### RECORDED DATA
•••

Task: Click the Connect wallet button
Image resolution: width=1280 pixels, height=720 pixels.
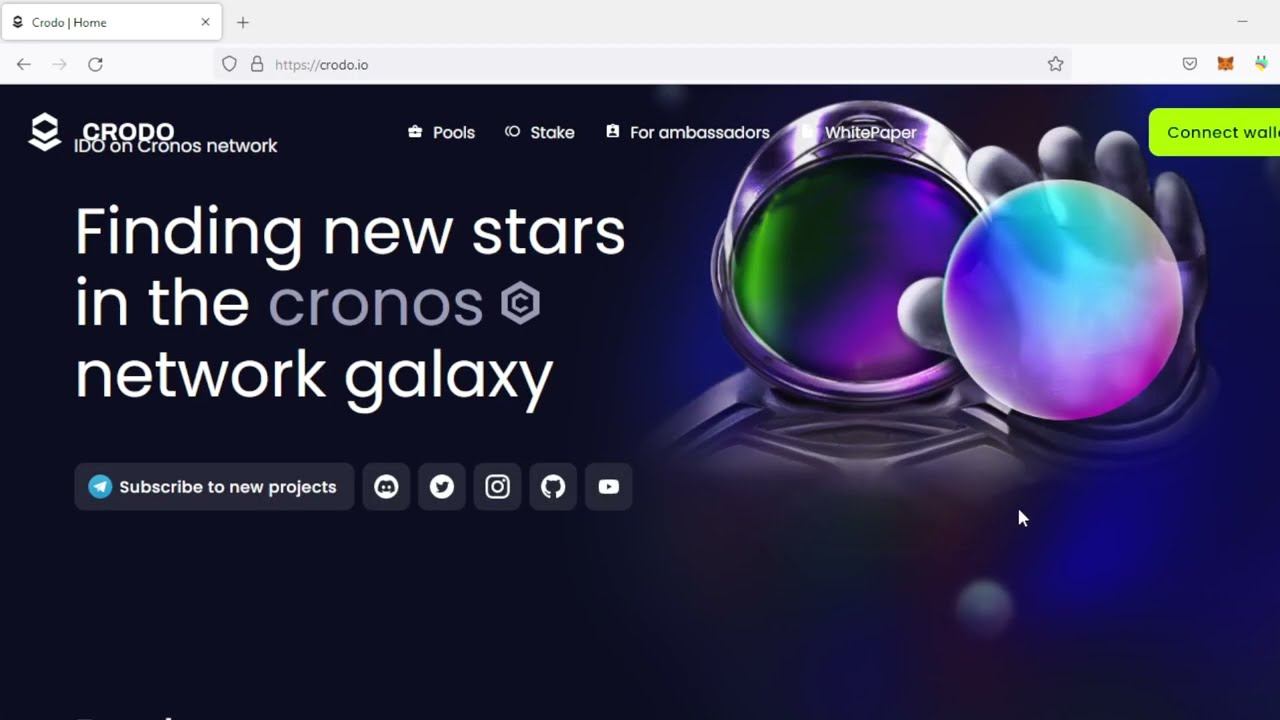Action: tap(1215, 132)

•••

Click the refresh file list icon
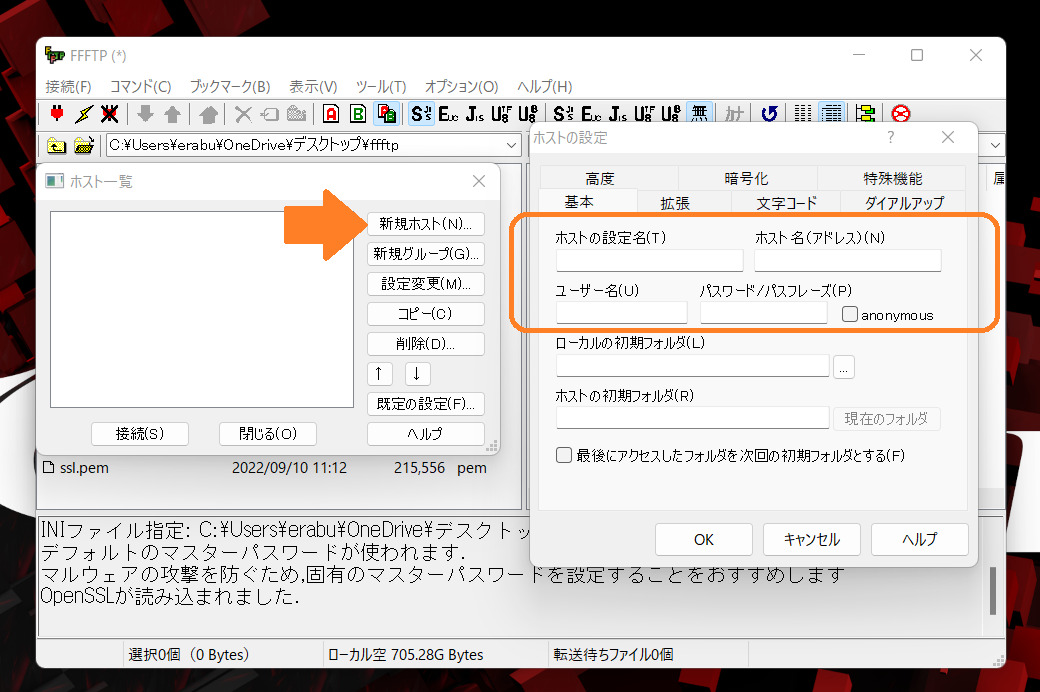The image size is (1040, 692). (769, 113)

•••

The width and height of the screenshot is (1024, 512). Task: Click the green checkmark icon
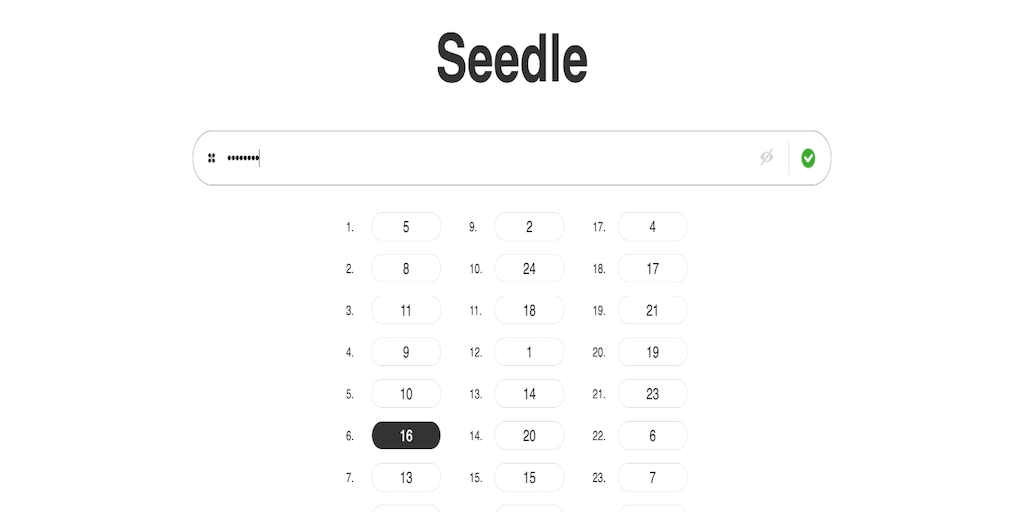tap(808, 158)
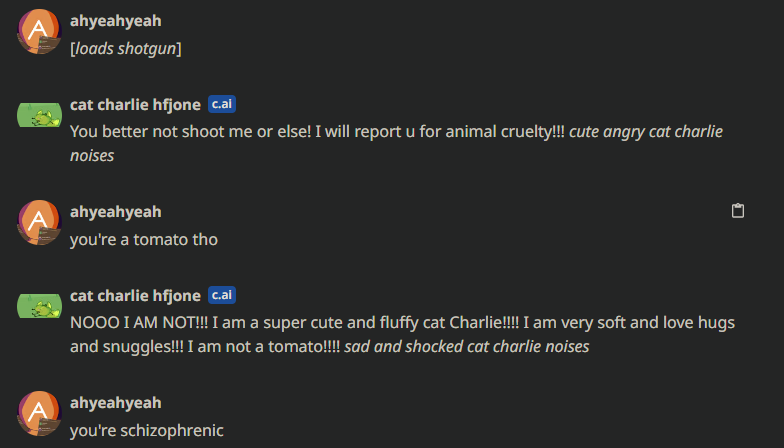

•••

Copy the items starting with the line containing "The width and" and going on through the line containing "tap(808, 158)", both included, word for word. Leave out the pictures.

### SOLVED EXERCISE
The width and height of the screenshot is (1024, 512). Task: Click the green checkmark icon
tap(808, 158)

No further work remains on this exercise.